Saturday, August 5, 2017

João Pedro Rodrigues' "The Ornithologist" & Koji Fukada's "Harmonium" at Northwest Film Forum: Aug 2 - 6 & Aug 23 - 24



Returning after it's screening in the Seattle International Film Festival, João Pedro Rodrigues newest stood as a highlight of the festival, evoking the best of classic surrealism in the vein of Luis Buñuel and contemporaries like Apichatpong Weerasethakul. The protagonist's journey through this "Portuguese Filmmaker’s Erotic Phantasmagorias" that is, "The Ornithologist" forces him into intimacy with a pervasive incoherence, the unconscious and the metaphysical. "Cast Adrift on a Surreal Journey", the titular ornithologist finds his quest to document the avian populations of a mountainous jungle region in northern Portugal confounded by a series of events that waylay his progress. Swept away by dangerous rapids while traversing the course of the film's central river, he finds himself the captor of two lesbian religious pilgrims. Stripping his body of clothes and roping him to a tree, their recreation of the martyrdom of San Sebastian marks just the beginnings of his troubles. These encounters repeatedly heighten the gulf between man and beast, by turns more alienating in it's description of the mysterious ways in which man and nature communicate across the gulf of understanding. Couched in an overpowering sense of serenity, a tone that prevails amid a proliferation of bewildering Christian and pagan allusions, his journey comes to echo that of the Portugal-born Anthony of Padua. Eventually these metaphysical scenarios develop into an inescapable setting, entrapping the film's "Super-Ornithologist: João Pedro Rodrigues’ Birdman", in a darkly troubling metamorphosis.

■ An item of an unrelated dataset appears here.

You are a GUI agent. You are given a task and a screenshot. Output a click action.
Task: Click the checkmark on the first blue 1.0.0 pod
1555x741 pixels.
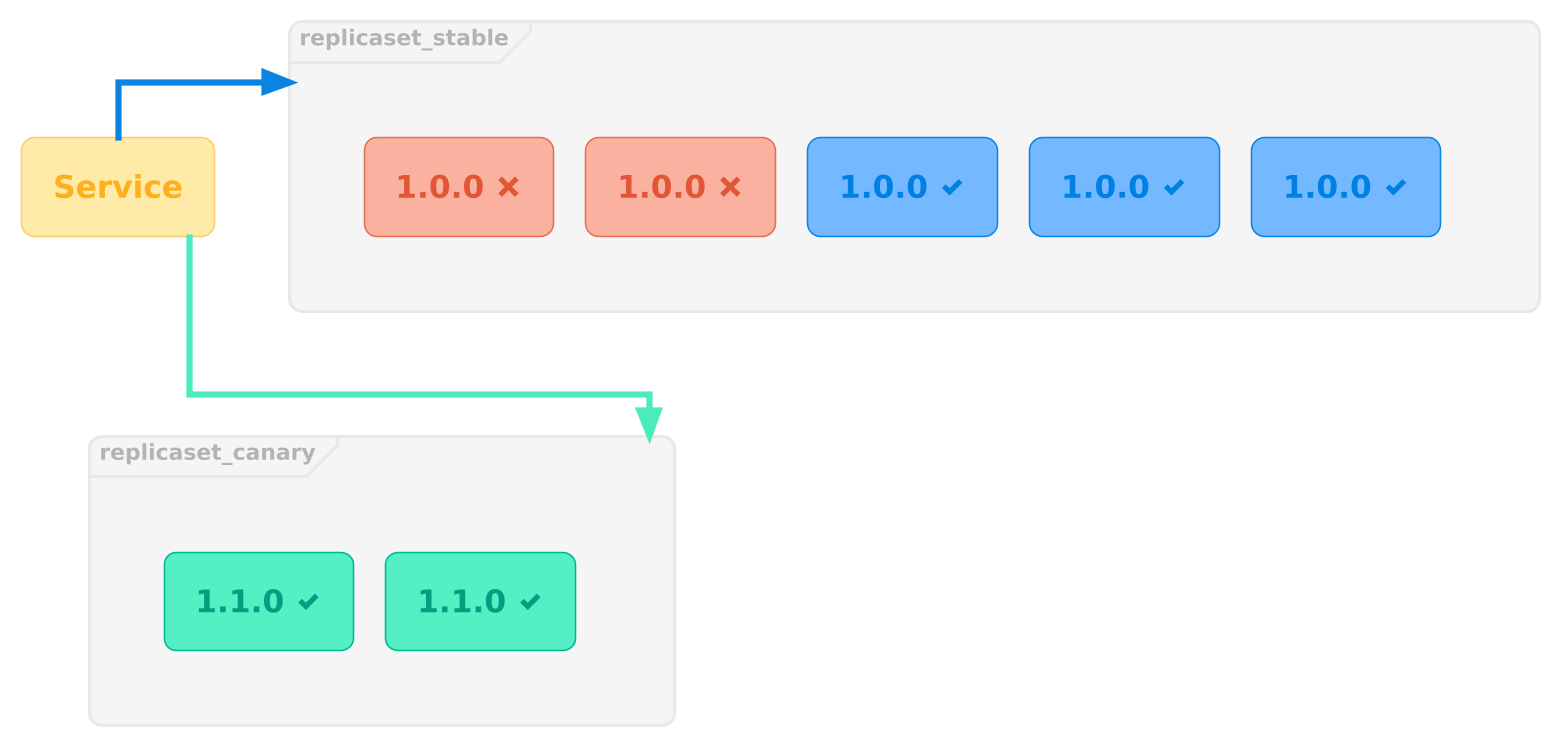[952, 187]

Nearly two decades have elapsed since the Japanese cinema explosion of the 1990s. The directors who led this wave; Kiyoshi Kurosawa, Hirokazu Kore-eda, Naomi Kawase, and Takashi Miike, are still among the industry's most high profile faces on the international festival circuit. Concurrently, a new generation of filmmakers from Japan are starting to make themselves heard. This year saw the domestic release of Shunji Iwai's disorienting urban drama, "A Bride for Rip Van Winkle", Ryusuke Hamaguchi's 5-hour domestic tranquility stunner, "Happy Hour", rising indie animation figure, Makoto Shinkai obliterating the box-office competition with “Your Name", and Koji Fukada taking home the Un Certain Regard Jury Prize at Cannes for “Harmonium”. In many regards, this "New Wave of Japanese Filmmakers Matches the Old", yet "Fukada’s Filmmaking is a Breath of Fresh Air", in part due to the groundwork laid down by fellow producers, festival programmers and film distributors with the 2012 establishment of the Independent Cinema Guild. It's in this funding and distribution market that Fukada has been able to produce his darkly pessimistic take on the concerns that comprise modern Japanese life. As is the case with earlier films in the director's filmography, "Harmonium" pivots on the arrival of an unexpected guest who is curiously welcomed and given a job in the home and workshop of his former friend. Stoic yet seductive, the guest ingratiates himself with the household's apprehensive wife and their pre-adolescent daughter. It is not long before it becomes clear that, "In ‘Harmonium,’ a Family has Let the Wrong One In", and in a dramatic turn of events their lives are revealed to have held secrets that are irreconcilable with the home and marriage they deceptively once led.